Dick Clark always saw himself as more of a businessman than a TV star.
"I don't make culture," he once said. "I sell it."
What he sold -- was rock 'n' roll.
As host of "American Bandstand" for more than three decades, Clark earned the nickname "America's oldest teenager."
In a 1985 interview with CBS News, Clark remarked, "The minute you grow up, the minute you mentally atrophy and freeze in time, you are old."
Clark was a Philadelphia DJ when he took over "Bandstand," a local TV show in 1956.
Within a year, Clark persuaded ABC to take it national.
"The notion that you would get rock 'n' roll every afternoon on television was mind-boggling," music journalist Fred Goodman says.
The former Rolling Stone writer says Clark's clean-cut image helped make parents feel safe with the new music. "It was the mainstreaming of rock 'n' roll in Dick Clark," Goodman said.
Celebrities react to Dick Clark's death
"I don't think there's anything mysterious about the younger generation," Clark told Edward R. Murrow on CBS' "Person to Person" in 1958. "For the very first time in their lives, they've been able to look in on their children having fun doing what they like to do. They've finally got a common ground of understanding, so they can talk to one another for a change."

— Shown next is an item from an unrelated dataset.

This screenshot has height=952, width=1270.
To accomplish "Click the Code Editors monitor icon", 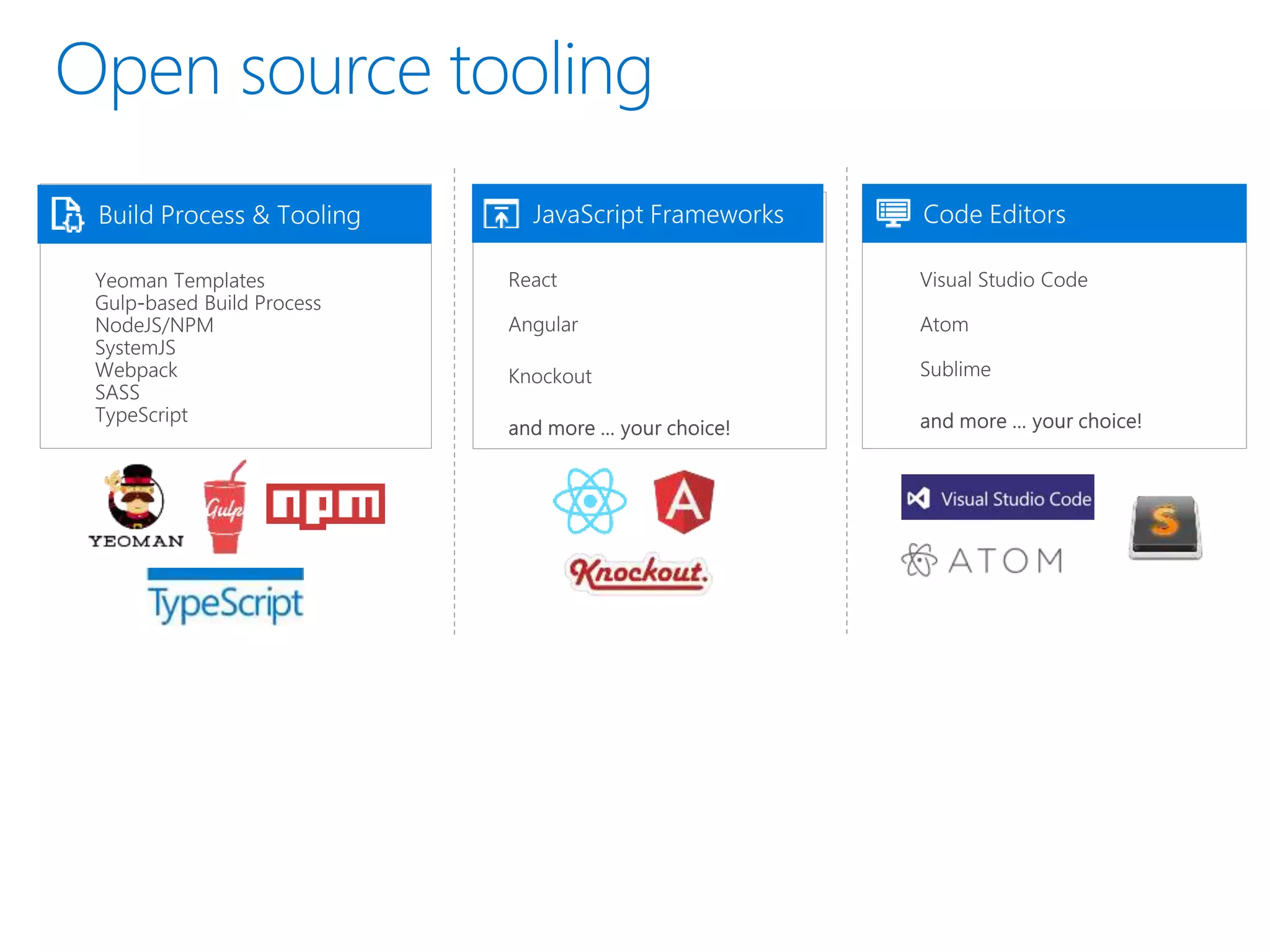I will tap(893, 213).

"Bandstand" helped Chubby Checker's "Twist" catch fire.
From the outset, Clark was not afraid to showcase black performers.
From the '50s through the '80s, Clark would introduce America to many of rock's biggest acts.
"Dick Clark was involved in the earliest exposure of the band," Kiss' Paul Stanley said.
He said in 2006 that Clark gave his band one of their first big breaks. "His contribution to American music and to rock 'n' roll and bringing it into the homes of America," Stanley said, "is immeasurable. He's the one who did it. He's Dick Clark."
Behind the smooth delivery was a shrewd businessman. Clark's company, Dick Clark Productions, created thousands of hours of television, including the Golden Globes and the Academy of Country Music Awards, and "Dick Clark's New Year's Rockin' Eve," which he hosted.
Even after suffering a stroke in 2004, Clark continued to make appearances on the program to bid goodbye to the old year, but it was his "Bandstand" goodbye we may remember most.
"For now," he said simply, saluting viewers, "so long."
Clark was inducted into both the Television Hall of Fame and the Rock and Roll Hall of Fame.
He may have only been trying to sell culture, but in doing so, he helped to shape it.